Hi @Ali_Ghadimi. There appears to be a dropped minus sign on that first slise that you show. On the slide, Prof Ng is showing that cross-entropy loss can be derived from the maximum likelihood principal: given the data (assumed to be drawn from the “correct” distribution) what parameters are most likely to explain/predict the data. In other words, which parameters maximize the (log) likelihood function?
The underlying distribution in the (log) likelihood function (at top) is the Bernoulli (Binomial) distribution–the basic distribution for a weighted coin toss. In the AI disciplines, typically the problem is couched in terms of a loss function. What are the parameters most likely to minimize the loss associated with deviations from the actual data. Hence, the objective function is multiplied by -1 to turn it into a minimization problem.

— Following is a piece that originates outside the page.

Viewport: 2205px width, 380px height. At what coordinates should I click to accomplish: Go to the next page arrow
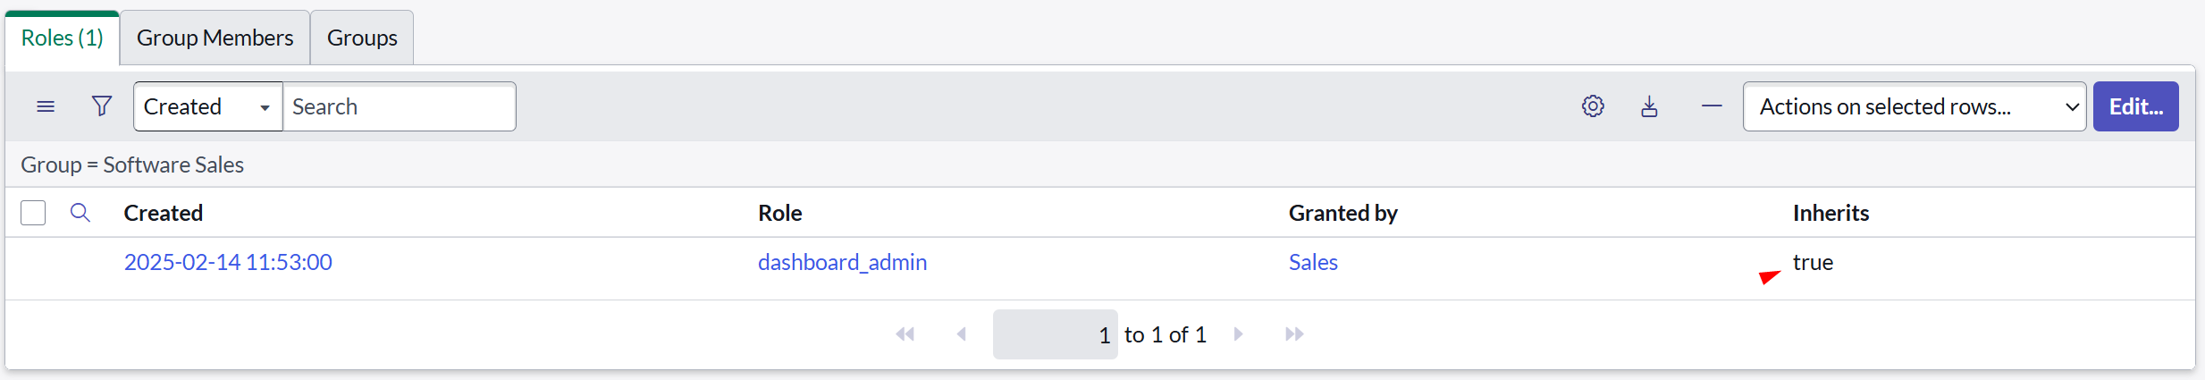1239,334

Postscript: To my mind the script-L function \mathcal{L} is suggestive of “loss” and so should include the minus sign. Prof Ng goes another way, but drops the minus sign in the last line (assuming that this snapshot was not taken a second before the minus sign appears) as if he too fell to the ambiguity. You confusion is quite understandable. Paraphrasing LaPlace (I think), “half the battle of mathematics is the invention of a good notation.”
Right! The underlying point here is that the loss involves the logarithm of numbers between 0 and 1. Those logarithms are negative, so we multiply by -1 to get a positive cost value.
Yes, the slides are a bit confusing. But you just have to keep in mind what I said in my previous reply: the logarithms are all negative and we need the cost to be positive. So it’s just a question of where you put the minus sign: on the individual terms, inside the parens inside the sum, outside the summation (factored out) or incorporated into the definition of L(\hat{y}^{(i)}, y^{(i)}).